I nuovi 51 miliardi di tasse: pane, latte e ancora case
Franco Bechis – Libero
È un giochino che ormai procede da quattro anni buoni di finanza pubblica. Dall’ultimo anno del governo Berlusconi in poi: lo fece Giulio Tremonti nel 2011, l’ha ripetuto Mario Monti nel 2012 e visto che non c’è due senza tre, è toccato pure ad Enrico Letta nel 2013. Il giochino è questo: si scrive una super manovra dettata dall’Europa, ma non si ha voglia né coraggio di presentare ai propri elettori un salasso senza precedenti. Quindi per fare tornare i numeri si infilano molte norme in assoluta libertà, ben sapendo che in gran parte non daranno nessuna entrata o risparmio di spesa reale. Lo sanno bene i ministri dell’Economia italiani, ma ovviamente lo capiscono anche i super-controllori dell’Ue a cui bisogna chiedere il via libera per ogni manovra economica. Così come finisce il giochino? Con l’inserimento di una clausola di salvaguardia: a fronte di norme-fuffa si mette una copertura vera in caso di fallimento (pressoché certo) delle prime. Scattano sempre l’anno successivo, nella speranza di avere tempo nei 12 mesi di trovare altre soluzioni buone. Nelle ultime tre manovre era previsto in caso di fallimento delle previsioni che scattassero due aumenti delle aliquote Iva e nell’ultima versione il taglio lineare delle detrazioni e deduzioni fiscali.
Il giochino deve essere piaciuto anche a Matteo Renzi, perché ha infilato nella manovra che sta per presentare una superclausola di salvaguardia. Agli italiani presenterà in pompa magna le sue splendide supercazzole. Agli sceriffi della Ue invece dice: «Non state a perdere troppo tempo sul mio libro dei sogni.

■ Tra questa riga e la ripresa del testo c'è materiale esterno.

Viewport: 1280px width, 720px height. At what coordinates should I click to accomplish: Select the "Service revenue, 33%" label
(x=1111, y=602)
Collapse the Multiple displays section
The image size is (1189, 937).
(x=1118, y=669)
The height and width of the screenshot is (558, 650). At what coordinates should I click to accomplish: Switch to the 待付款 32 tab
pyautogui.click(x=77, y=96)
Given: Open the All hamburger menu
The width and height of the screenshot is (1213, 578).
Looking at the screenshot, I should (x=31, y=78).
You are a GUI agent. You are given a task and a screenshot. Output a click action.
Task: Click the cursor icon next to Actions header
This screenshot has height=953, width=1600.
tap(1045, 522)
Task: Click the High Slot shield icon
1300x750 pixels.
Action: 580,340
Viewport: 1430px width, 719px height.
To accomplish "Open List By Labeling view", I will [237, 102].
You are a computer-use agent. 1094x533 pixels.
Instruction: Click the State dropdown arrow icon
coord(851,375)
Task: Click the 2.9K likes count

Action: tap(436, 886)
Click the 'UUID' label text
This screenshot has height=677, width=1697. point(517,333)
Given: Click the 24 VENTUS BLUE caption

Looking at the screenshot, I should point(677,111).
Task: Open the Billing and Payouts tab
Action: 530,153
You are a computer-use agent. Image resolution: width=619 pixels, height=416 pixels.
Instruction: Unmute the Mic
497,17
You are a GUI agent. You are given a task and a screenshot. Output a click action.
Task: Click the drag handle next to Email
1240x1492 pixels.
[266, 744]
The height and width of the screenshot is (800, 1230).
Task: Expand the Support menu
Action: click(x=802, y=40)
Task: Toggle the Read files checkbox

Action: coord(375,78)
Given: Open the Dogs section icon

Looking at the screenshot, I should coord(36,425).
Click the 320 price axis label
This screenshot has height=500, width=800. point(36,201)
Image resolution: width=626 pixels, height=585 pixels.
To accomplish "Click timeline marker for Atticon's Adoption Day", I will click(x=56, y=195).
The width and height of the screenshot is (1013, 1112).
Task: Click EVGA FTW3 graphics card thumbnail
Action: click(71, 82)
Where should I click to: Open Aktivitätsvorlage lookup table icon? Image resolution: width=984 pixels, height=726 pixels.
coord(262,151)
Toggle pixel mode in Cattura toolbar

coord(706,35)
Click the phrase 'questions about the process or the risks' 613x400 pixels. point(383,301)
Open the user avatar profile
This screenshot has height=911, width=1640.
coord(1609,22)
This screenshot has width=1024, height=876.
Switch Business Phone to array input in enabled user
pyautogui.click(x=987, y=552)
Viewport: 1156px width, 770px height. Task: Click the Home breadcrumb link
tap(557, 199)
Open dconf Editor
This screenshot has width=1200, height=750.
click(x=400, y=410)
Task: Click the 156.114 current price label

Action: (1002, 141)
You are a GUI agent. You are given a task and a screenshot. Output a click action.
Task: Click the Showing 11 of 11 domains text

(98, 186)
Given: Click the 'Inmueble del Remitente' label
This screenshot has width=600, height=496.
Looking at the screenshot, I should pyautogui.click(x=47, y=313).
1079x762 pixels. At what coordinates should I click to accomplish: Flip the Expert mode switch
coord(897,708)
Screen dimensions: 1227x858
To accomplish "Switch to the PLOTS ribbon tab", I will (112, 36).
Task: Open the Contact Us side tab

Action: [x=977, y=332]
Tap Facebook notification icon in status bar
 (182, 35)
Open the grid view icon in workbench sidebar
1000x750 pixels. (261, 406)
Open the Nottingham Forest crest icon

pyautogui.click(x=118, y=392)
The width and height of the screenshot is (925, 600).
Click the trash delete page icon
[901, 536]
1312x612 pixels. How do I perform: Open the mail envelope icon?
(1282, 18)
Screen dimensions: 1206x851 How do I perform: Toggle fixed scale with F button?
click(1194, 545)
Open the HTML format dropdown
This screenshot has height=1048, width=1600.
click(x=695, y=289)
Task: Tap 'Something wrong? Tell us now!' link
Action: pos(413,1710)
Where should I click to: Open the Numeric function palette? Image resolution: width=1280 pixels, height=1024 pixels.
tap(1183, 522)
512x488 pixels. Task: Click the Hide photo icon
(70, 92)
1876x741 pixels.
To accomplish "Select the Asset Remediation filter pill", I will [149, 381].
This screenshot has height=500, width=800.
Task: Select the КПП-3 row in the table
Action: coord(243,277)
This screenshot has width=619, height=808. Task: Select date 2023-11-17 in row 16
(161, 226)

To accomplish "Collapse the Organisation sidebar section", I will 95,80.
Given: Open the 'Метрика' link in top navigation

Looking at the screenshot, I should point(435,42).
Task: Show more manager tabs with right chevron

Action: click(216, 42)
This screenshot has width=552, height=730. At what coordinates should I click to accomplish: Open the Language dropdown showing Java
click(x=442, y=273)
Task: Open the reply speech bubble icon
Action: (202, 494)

Perché se tanto non funziona ho una carta di riserva sicura che stangherà gli italiani con nuove tasse per 51,6 miliardi di euro in un triennio». L’avvertimento ai signori che contano è scritto nella nota di aggiornamento al Def appena presentata dal ministro dell’Economia, Pier Carlo Padoan: «Nella legge di Stabilità 2015 è ipotizzata una clausola sulle aliquote Iva e sulle altre imposte indirette per un ammontare di 12,4 miliardi nel 2016 17,8 miliardi nel 2017 e 21,4 miliardi nel 2018. Gli effetti di tale clausola, genererebbero una perdita di Pil pari a 0,7 punti percentuali a fine periodo dovuta da una contrazione complessiva dei consumi e degli investimenti per 1,3 punti percentuali e un aumento del deflattore del Pil di pari importo». Una botta pazzesca sulle tasche degli italiani. Su cui ovviamente il governo minimizza, come se la fuffa fosse quella scritta per gli sceriffi della Ue e la verità invece quella contenuta nelle norme che accarezzano la pancia all’elettorato. «Ma è così», assicura il viceministro dell’Economia, Luigi Casero, che su quella plancia di comando siede ormai da molti anni, attraversando i vari governi, «quando mai sono scattate davvero le clausole di salvaguardia? Qualcuno ha toccato le detrazioni, che per altro sono state sostituite proprio da questa formula che trovate nel Def?».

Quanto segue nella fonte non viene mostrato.